Had a good day today - some fun classes (including Twister! note to self: do not start in the gap in the middle of our special large home-made edition - try as you might you cannot do the splits.) and very genki kids, including two 6th grade girls who have hilarious playfights which involve pulling the other's pigtails and using them as motorbike handles, complete with a vroom-vroom throttle. Anyway, one of the homeroom teachers was playing 'London Bridge is falling down' on the guitar in the lesson, and afterwards, I mentioned that I also like playing the guitar and we got chatting:
"...yes yes. I like... Eric Clapton, do you know?"

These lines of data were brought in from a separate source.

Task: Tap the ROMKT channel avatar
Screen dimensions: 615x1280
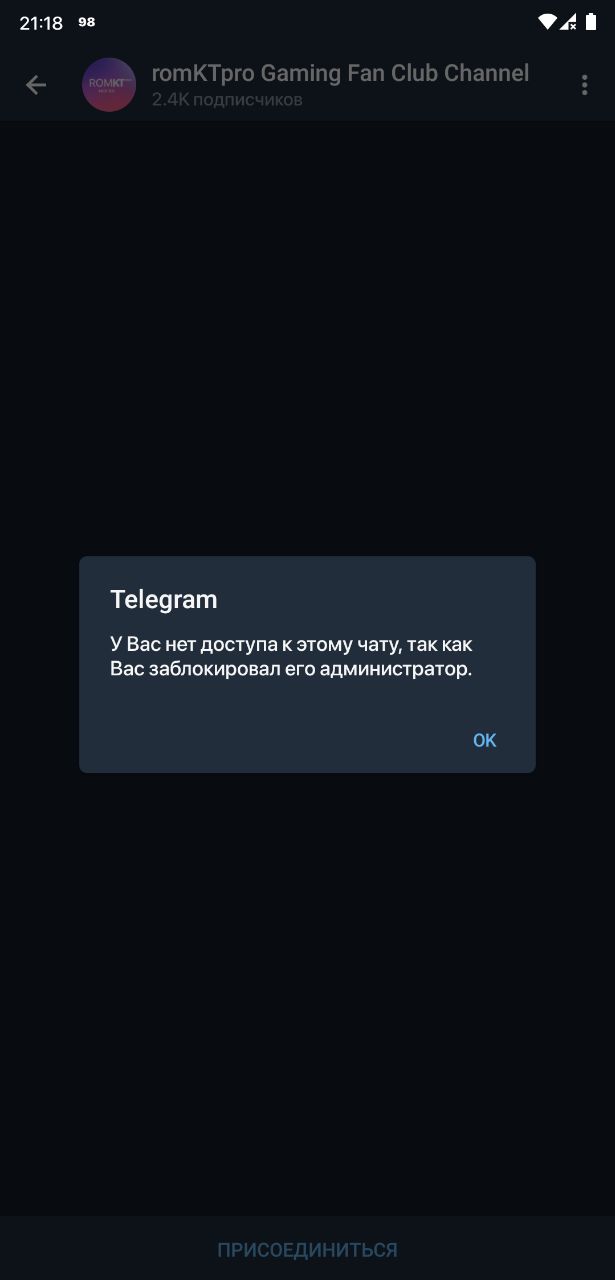Action: click(x=109, y=85)
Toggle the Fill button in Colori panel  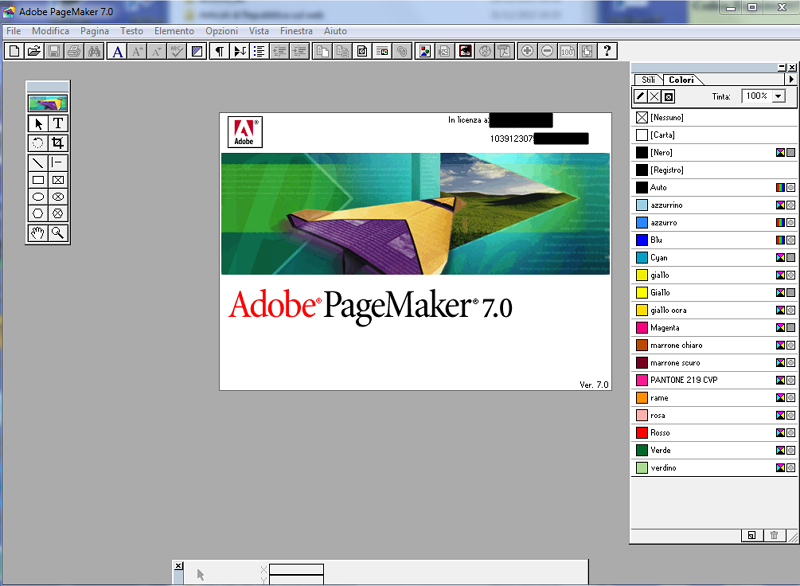[655, 96]

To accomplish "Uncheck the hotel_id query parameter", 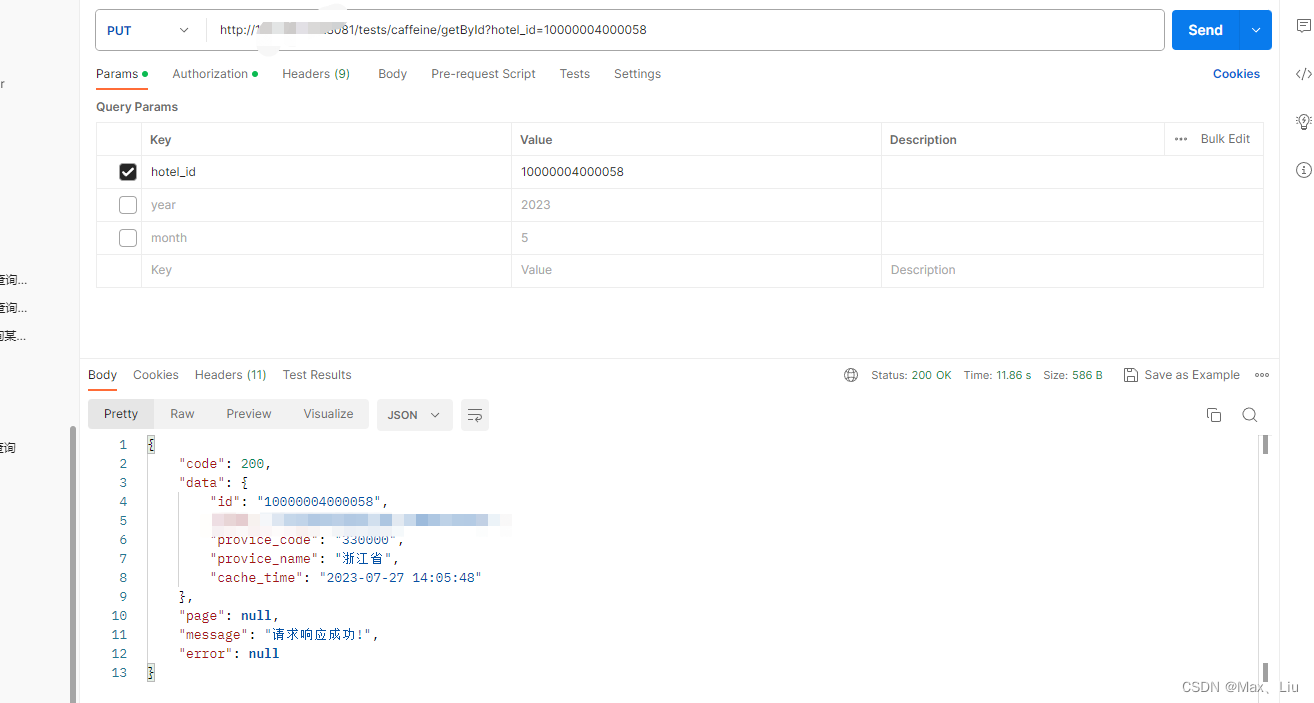I will (x=127, y=171).
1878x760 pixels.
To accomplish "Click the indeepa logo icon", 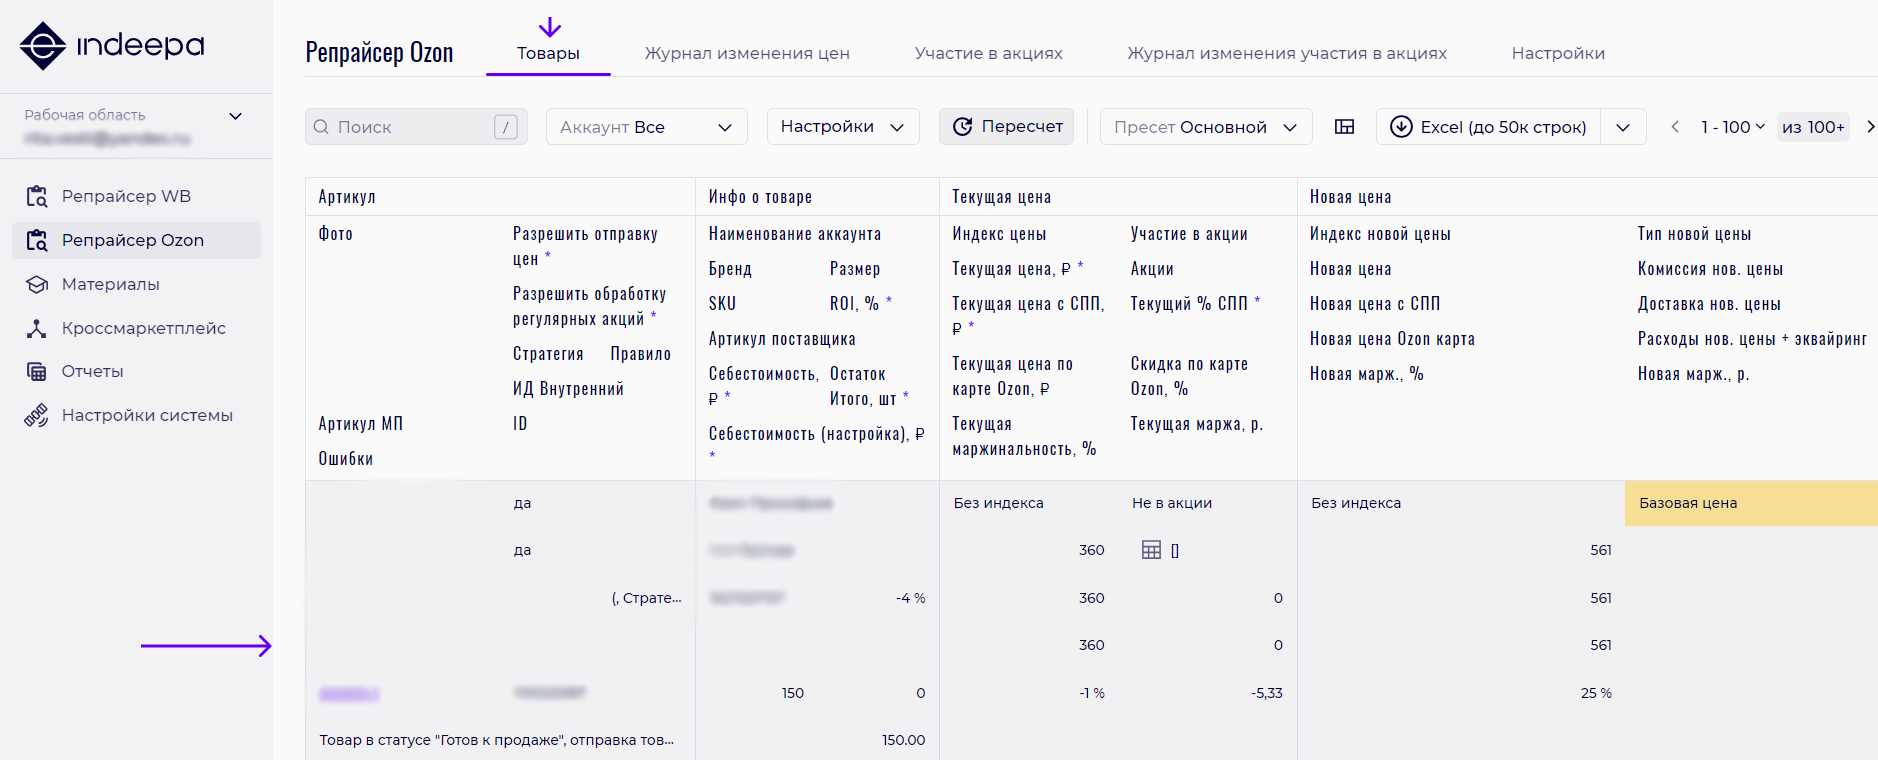I will [x=43, y=46].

"Oh yeah he's great - really good stuff."
"Yes. Classic Rock - I like Classic Rock. And Beatles - do you know Beatles?"
"Of course! They're very famous. But I always liked the Rolling Stones growing up."
"Ooh yes yes - I like them. I have, double compilation album."
"Ah yeah - is it Jump Back?"
"Uh no, it has, zipper?" (gestures to trousers)
"Oh right, Sticky Fingers."
"Yes yes. I like, Beesh."
"Beesh?"
"Beesh. You know, duh duh duh duh duh dub duh duh dub..."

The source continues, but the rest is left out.